21 October 2019

Merging data-frames

Panada is very useful for merging dataset; to merging data consider the following data sets, where ‘id1’ and ‘id2’ include the ids of data.

raw_data = {'id1': range(4),'income': [10,12,14,16]}
dat1 =pd.DataFrame(raw_data, columns = ['id1', 'income'])

raw_data = {'id2': range(6),'pay': [9,11,13,15,17,19]}
dat2 =pd.DataFrame(raw_data, columns = ['id2', 'pay'])

Obviously the id variables are not the same, they can be compared using

dat1['id1'].isin(dat2['id2']).value_counts()
dat2['id2'].isin(dat1['id1']).value_counts()

pd.merge can merge different data-frames, the merging can be done based on the identities of left dataset, if there is no match in the right file, Python adds NaN.

result = pd.merge(dat1, dat2, left_on='id1', right_on='id2',how='left')
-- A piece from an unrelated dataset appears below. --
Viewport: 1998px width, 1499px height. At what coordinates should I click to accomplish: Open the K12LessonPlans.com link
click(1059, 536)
On contrary, one can the right dataset as matching,

result = pd.merge(dat1, dat2, left_on='id1', right_on='id2',how='right')
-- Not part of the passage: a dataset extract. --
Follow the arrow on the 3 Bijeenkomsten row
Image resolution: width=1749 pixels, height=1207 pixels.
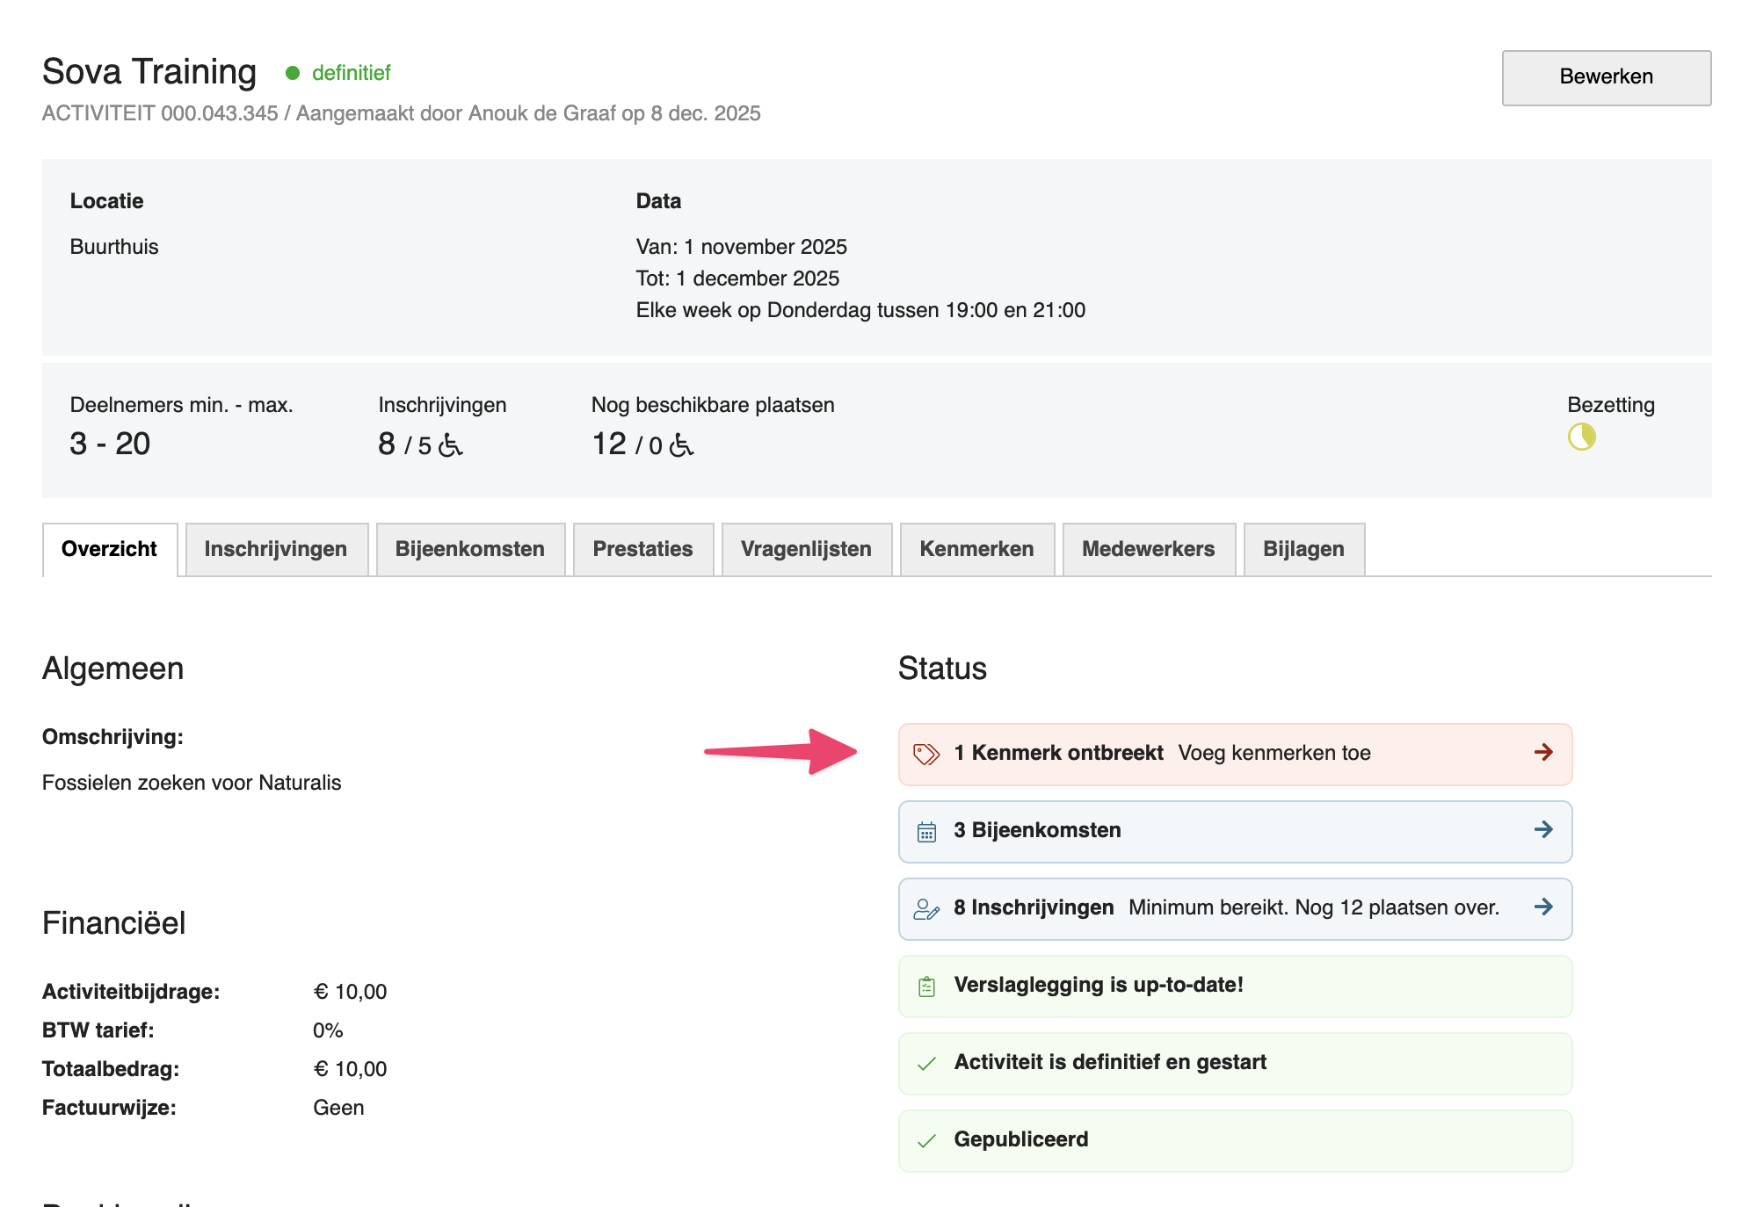coord(1543,829)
Since the ids are not the same, one can do merging based on the intersection of the ids,

result = pd.merge(dat1, dat2, left_on='id1', right_on='id2',how='inner')

Merging can also be done based on the union of the ids,

result = pd.merge(dat1, dat2, left_on='id1', right_on='id2',how='outer')

Note: If the names of id variables are the same in the both datasets, you can use on=id_name instead of left_on= and right_on=.

Note: if you want to identify where the elements in rows are from, add argument indicator=True, then new column named _merge would be added to the merged data which shows its originate.

result = pd.merge(dat1, dat2, left_on='id1', right_on='id2',how='outer', indicator=True)

To combine datasets row-wisely, use concat,

result = pd.concat([dat1, dat2],axis=1)